> **WHAT THE EXERCISE ASKS**: Give back an exact copy of the lines in the records below, from the line that has "Screen dimensions: 1179x742" through the line that has "Toggle the 状态 enabled switch", and nothing besides.

RECORDS PROVIDED Block Start

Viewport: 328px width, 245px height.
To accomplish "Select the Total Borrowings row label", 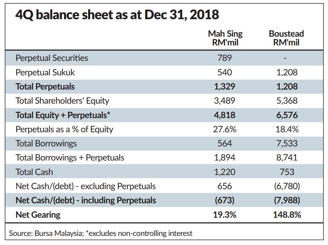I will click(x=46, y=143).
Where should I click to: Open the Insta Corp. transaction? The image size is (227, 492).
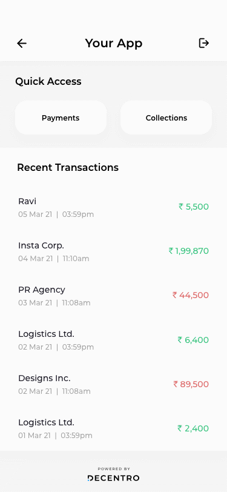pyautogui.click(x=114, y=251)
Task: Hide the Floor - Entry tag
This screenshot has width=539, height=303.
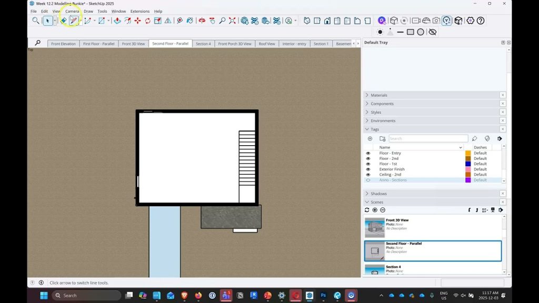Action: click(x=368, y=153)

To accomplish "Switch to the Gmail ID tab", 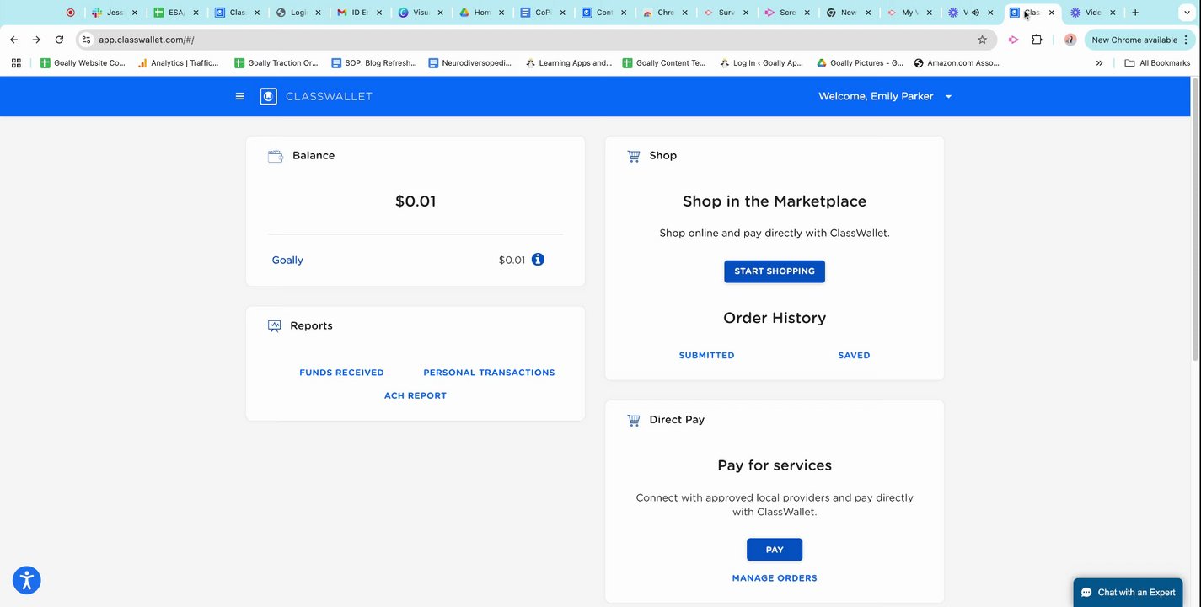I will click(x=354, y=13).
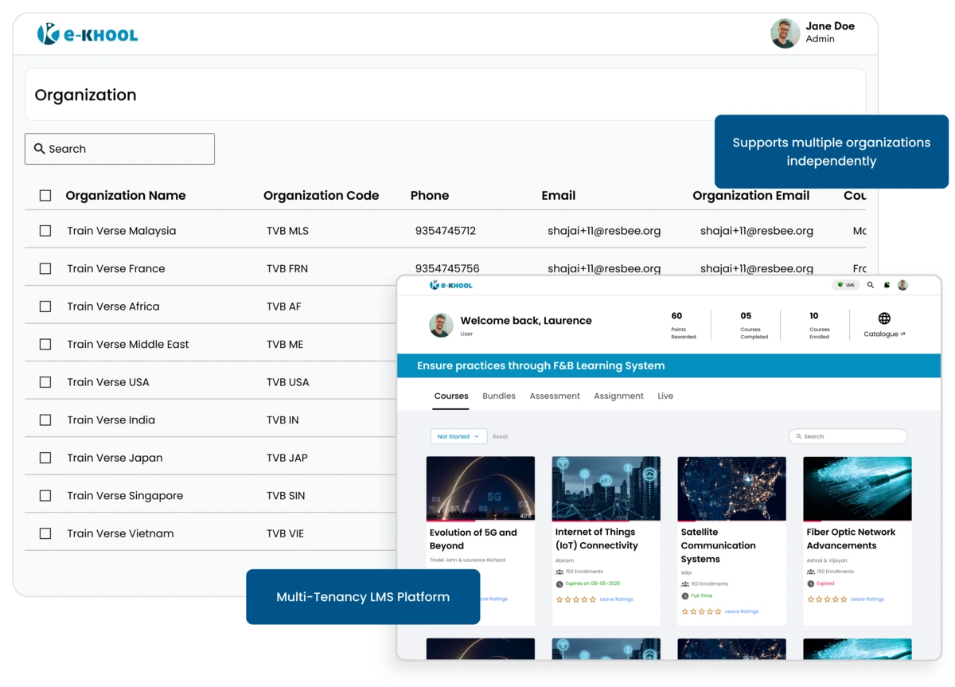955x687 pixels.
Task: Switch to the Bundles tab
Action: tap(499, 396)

RECORDS PROVIDED Block End
RECORDS PROVIDED Block Start

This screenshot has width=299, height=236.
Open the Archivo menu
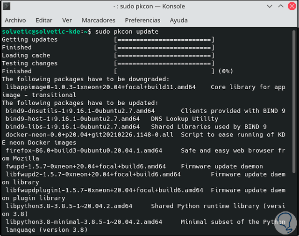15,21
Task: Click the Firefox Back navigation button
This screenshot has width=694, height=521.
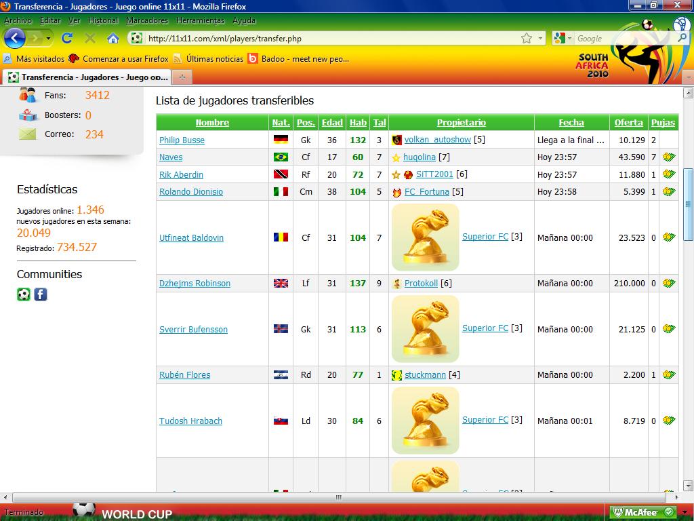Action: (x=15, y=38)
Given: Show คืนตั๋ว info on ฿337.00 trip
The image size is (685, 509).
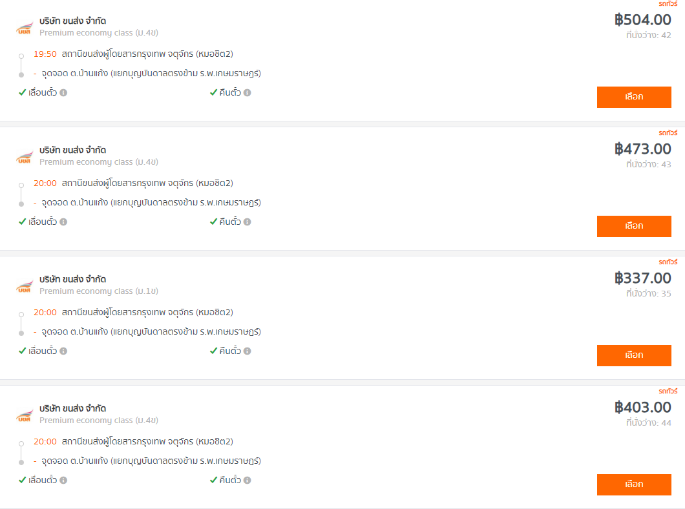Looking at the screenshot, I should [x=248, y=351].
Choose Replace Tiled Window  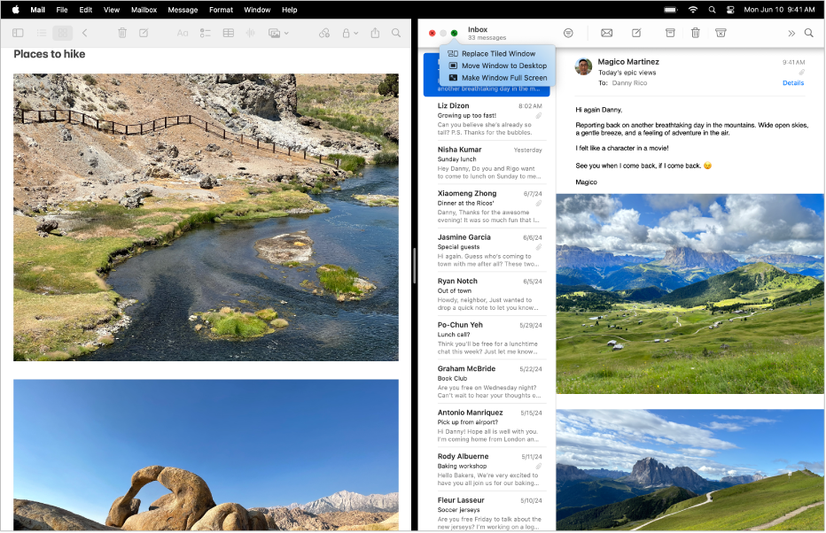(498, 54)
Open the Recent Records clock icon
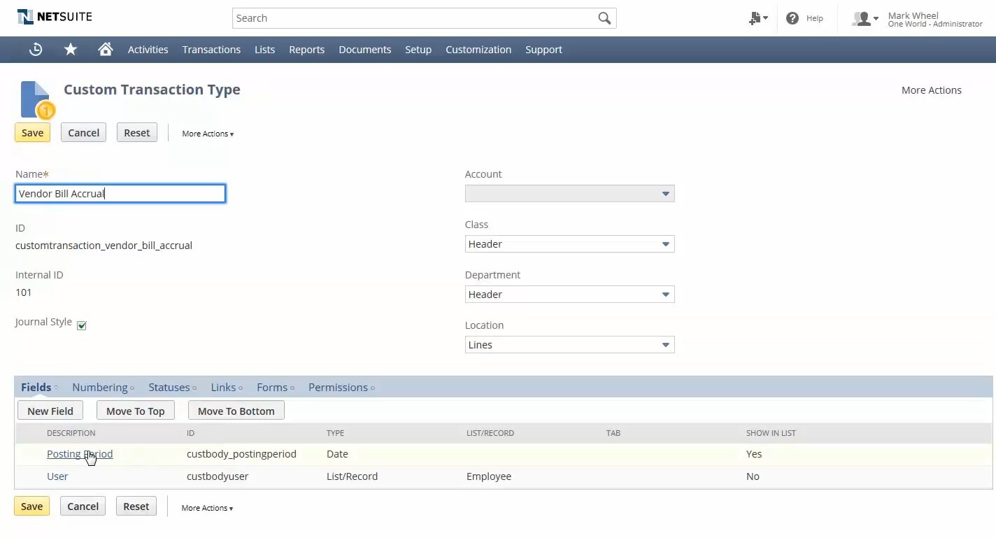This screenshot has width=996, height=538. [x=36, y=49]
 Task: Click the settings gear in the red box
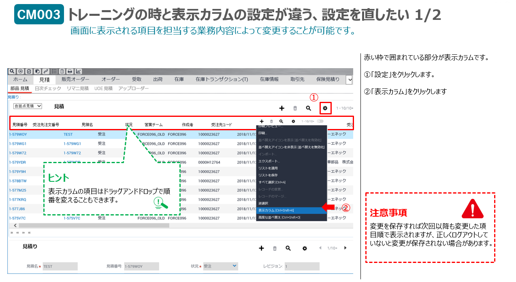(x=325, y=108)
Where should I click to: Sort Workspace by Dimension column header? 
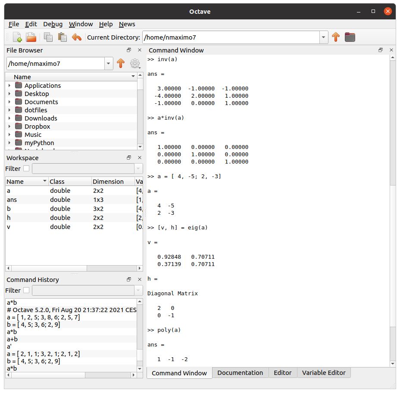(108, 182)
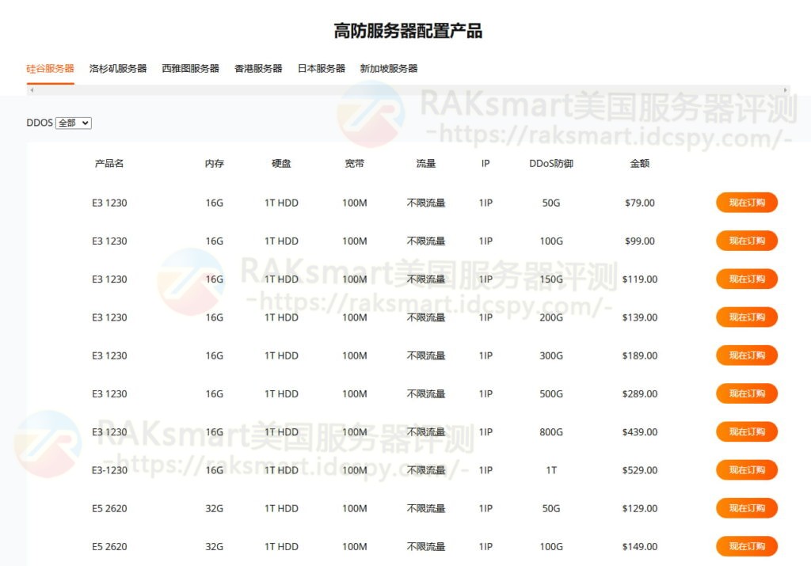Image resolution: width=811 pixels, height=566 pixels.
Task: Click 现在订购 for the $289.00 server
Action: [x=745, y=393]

RECORDS PROVIDED Block End
RECORDS PROVIDED Block Start

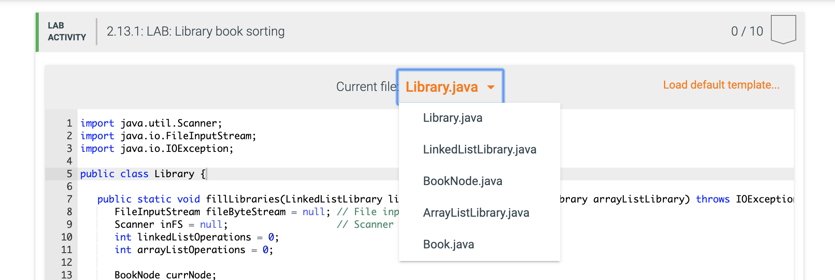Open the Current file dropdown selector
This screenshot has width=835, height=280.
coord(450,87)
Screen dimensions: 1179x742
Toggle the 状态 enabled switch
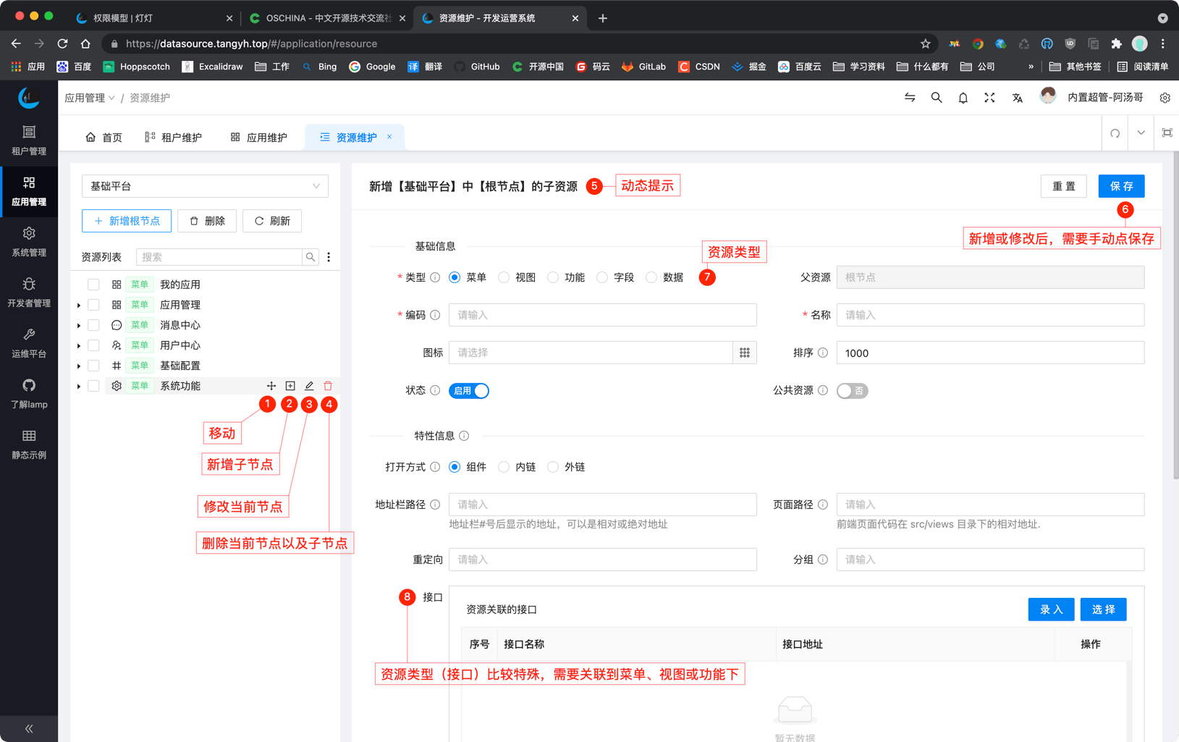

RECORDS PROVIDED Block End

> **WRITTEN RESPONSE**:
Screen dimensions: 1179x742
Toggle the 状态 enabled switch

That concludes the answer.